Design a Rate Limiter
6 min readA rate limiter controls the rate of traffic sent by a client or service. In HTTP, it limits client requests allowed over a specified period; excess calls are blocked. Examples:
- Max 2 posts per second per user
- Max 10 accounts per day from same IP
- Max 5 reward claims per week from same device
Benefits:
- Prevent resource starvation from DoS attacks (Twitter: 300 tweets/3h; Google Docs: 300 read reqs/60s per user)
- Reduce cost (fewer servers, limiting paid 3rd-party API calls)
- Prevent server overload from bots/user misbehavior
Step 1 — Understand the problem and establish design scope #
Requirements:
- Server-side API rate limiter
- Flexible throttle rules (by IP, user ID, etc.)
- Handles large request volume
- Works in distributed environment
- Informs users when throttled
System requirements:
- Accurately limit excessive requests
- Low latency (no HTTP slowdown)
- Use as little memory as possible
- Distributed rate limiting (across multiple servers/processes)
- Return clear exceptions to throttled users
- High fault tolerance (cache server offline shouldn't break entire system)
Step 2 — Propose high-level design and get buy-in #
Where to put the rate limiter? #
Client-side: Unreliable — requests easily forged by malicious actors, no control over client implementation.
Server-side:

Middleware approach (API gateway):

Example: API allows 2 req/s. Client sends 3 requests in a second → first 2 routed to API servers, 3rd throttled with HTTP 429.

Decision factors:
- Current technology stack (language, cache service)
- Algorithm control (full control server-side vs limited with 3rd-party gateway)
- Existing microservice architecture + API gateway → add rate limiter to gateway
- Engineering resources → build vs buy commercial API gateway
Algorithms for rate limiting #
Token bucket algorithm #
Used by Amazon and Stripe.

How it works: Bucket with predefined capacity. Tokens added at preset rate periodically. Each request consumes one token. No tokens → request dropped.
Parameters: Bucket size, refill rate.
Buckets needed: Per API endpoint, per IP address, global bucket (10,000 req/s).
Pros: Easy to implement, memory efficient, allows burst traffic. Cons: Two parameters challenging to tune properly.
Leaking bucket algorithm #
Used by Shopify. Implemented with FIFO queue.

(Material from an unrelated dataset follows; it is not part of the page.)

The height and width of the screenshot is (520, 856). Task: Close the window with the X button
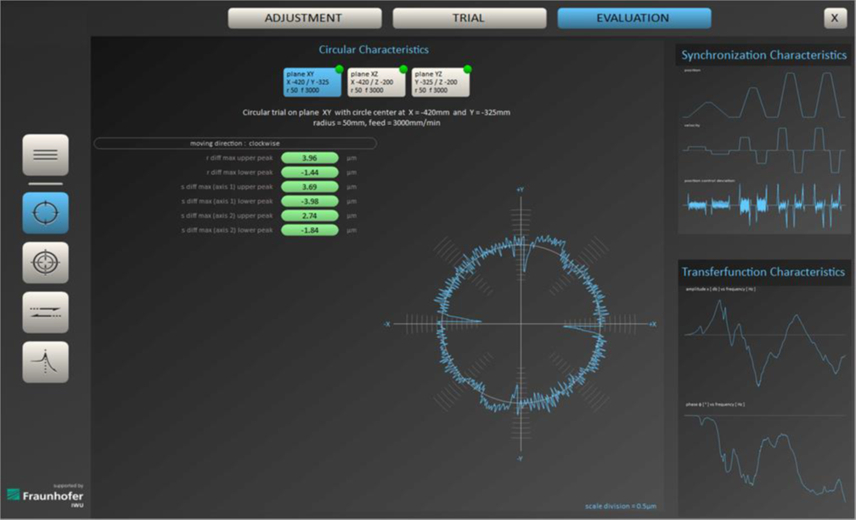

How it works: Request arrives → check if queue full → if not, add to queue; otherwise drop. Requests pulled from queue at fixed rate.
Parameters: Bucket size (queue size), outflow rate.
Pros: Memory efficient, fixed rate suitable for stable outflow use cases. Cons: Burst traffic fills queue with old requests, starving recent ones. Two parameters hard to tune.
Fixed window counter algorithm #

How it works: Divide timeline into fixed windows, each with a counter. Each request increments counter. Counter reaches threshold → new requests dropped until new window.
Critical flaw: Traffic spikes at window edges let double the allowed requests through.

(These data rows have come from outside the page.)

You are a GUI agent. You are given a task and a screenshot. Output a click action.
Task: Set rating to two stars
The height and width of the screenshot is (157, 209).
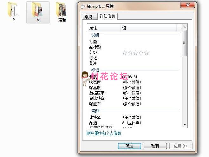[x=130, y=53]
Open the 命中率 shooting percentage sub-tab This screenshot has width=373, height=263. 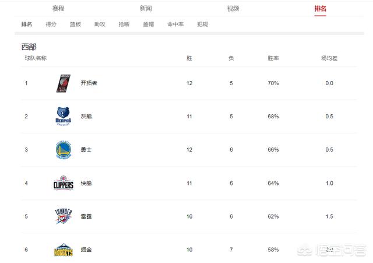click(175, 24)
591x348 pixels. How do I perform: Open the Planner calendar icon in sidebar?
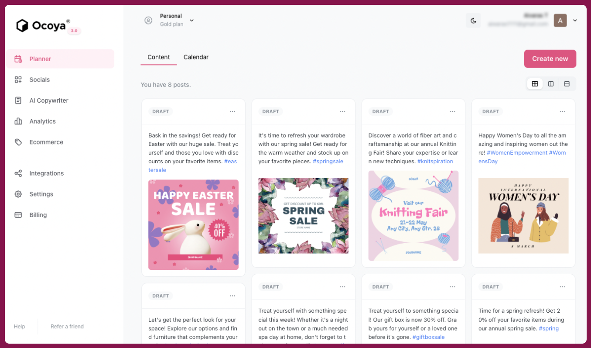click(x=18, y=59)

Example: 5 req/min allowed, but in a rolling window from 2:00:30 to 2:01:30, 10 requests pass — twice the limit.
Pros: Memory efficient, easy to understand, quota reset fits certain use cases. Cons: Spike at window edges allows excess requests.
Sliding window log algorithm #

How it works: Track request timestamps (e.g., Redis sorted sets). On new request: remove outdated timestamps (older than window start), add new timestamp, check if log size ≤ allowed count.
Example: 2 req/min allowed. Requests at 1:00:01 ✓, 1:00:30 ✓, 1:00:50 ✗ (log=3 > 2). At 1:01:40, outdated 1:00:01 and 1:00:30 removed, log=2, request accepted.
Pros: Very accurate — no request will exceed rate limit in any rolling window. Cons: High memory usage (rejected request timestamps still stored).
Sliding window counter algorithm #

Hybrid of fixed window counter and sliding window log. Formula:
Requests in rolling window = current_window_count + previous_window_count × overlap_percentage
Example: Max 7 req/min. Previous window: 5 requests, current window: 3 requests. New request at 30% into current window → 3 + 5 × 0.7 = 6.5 → rounded to 6. Request accepted.
Pros: Smooths traffic spikes (average rate of previous window), memory efficient. Cons: Approximation (assumes even distribution in previous window). Cloudflare experiment: only 0.003% of requests incorrectly allowed/blocked among 400M.
High-level architecture #

Store counters in in-memory cache (Redis) using INCR (increment counter) and EXPIRE (set timeout for auto-deletion). Flow:
- Client → rate limiting middleware
- Middleware checks counter from Redis bucket
- Limit reached → reject request
- Not reached → forward to API servers, increment counter in Redis
Step 3 — Design deep dive #
Rate limiting rules #
Configuration in files on disk (Lyft example):
domain: messaging
descriptors:
- key: message_type
value: marketing
rate_limit:
unit: day
requests_per_unit: 5
Exceeding the rate limit #
Return HTTP 429 (too many requests). May enqueue rate-limited requests for later processing (e.g., orders during system overload).
Rate limiter HTTP headers:
X-Ratelimit-Remaining: remaining allowed requests in windowX-Ratelimit-Limit: max calls per time windowX-Ratelimit-Retry-After: seconds to wait before retry
Detailed design #

- Rules stored on disk, workers pull into cache
- Client request → rate limiter middleware → loads rules from cache → fetches counters/timestamps from Redis → decides: forward to API servers or return 429 (request dropped or queued)
Rate limiter in a distributed environment #
Race condition #

Counter value is 3. Two concurrent threads both read 3, both increment to 4, both write 4. Correct value should be 5.
Solutions: Lua scripts or Redis sorted sets (locks slow down system).
Synchronization issue #

Multiple rate limiter servers: Client 1 → limiter 1, Client 2 → limiter 2. Without synchronization, limiter 1 has no data about client 2.
Bad solution: Sticky sessions (not scalable/flexible). Good solution: Centralized data store (Redis).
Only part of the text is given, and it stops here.